Directions for this task:
In the entries that follow, find the line containing "Task: Click the flag icon in the status bar" and the line containing "This screenshot has height=309, width=416.", then copy exactly everything from the first through the second except the pictures.

Input material:
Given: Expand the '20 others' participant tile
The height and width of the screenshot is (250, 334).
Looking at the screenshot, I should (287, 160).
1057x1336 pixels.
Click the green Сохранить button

...

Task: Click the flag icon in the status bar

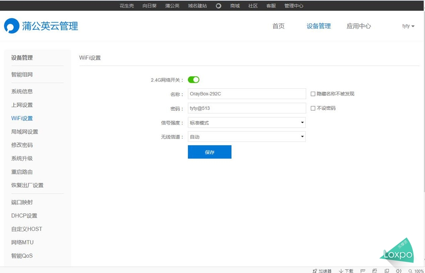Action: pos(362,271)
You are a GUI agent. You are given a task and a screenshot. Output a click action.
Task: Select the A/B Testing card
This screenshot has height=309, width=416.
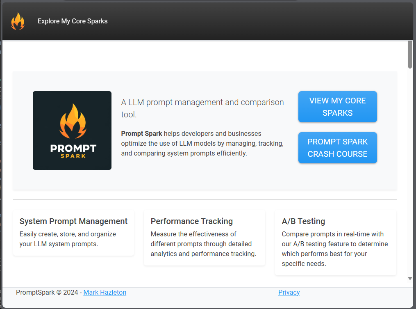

---

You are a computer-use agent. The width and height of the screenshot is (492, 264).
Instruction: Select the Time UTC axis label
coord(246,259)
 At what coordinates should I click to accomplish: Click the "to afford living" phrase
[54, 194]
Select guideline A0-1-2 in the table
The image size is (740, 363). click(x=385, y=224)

Result for this task:
Task: Click the flag icon in the status bar

Action: pos(362,271)
You are a GUI agent. You are given a task and a screenshot. Output a click action.
Task: Select the A/B Testing card
This screenshot has height=309, width=416.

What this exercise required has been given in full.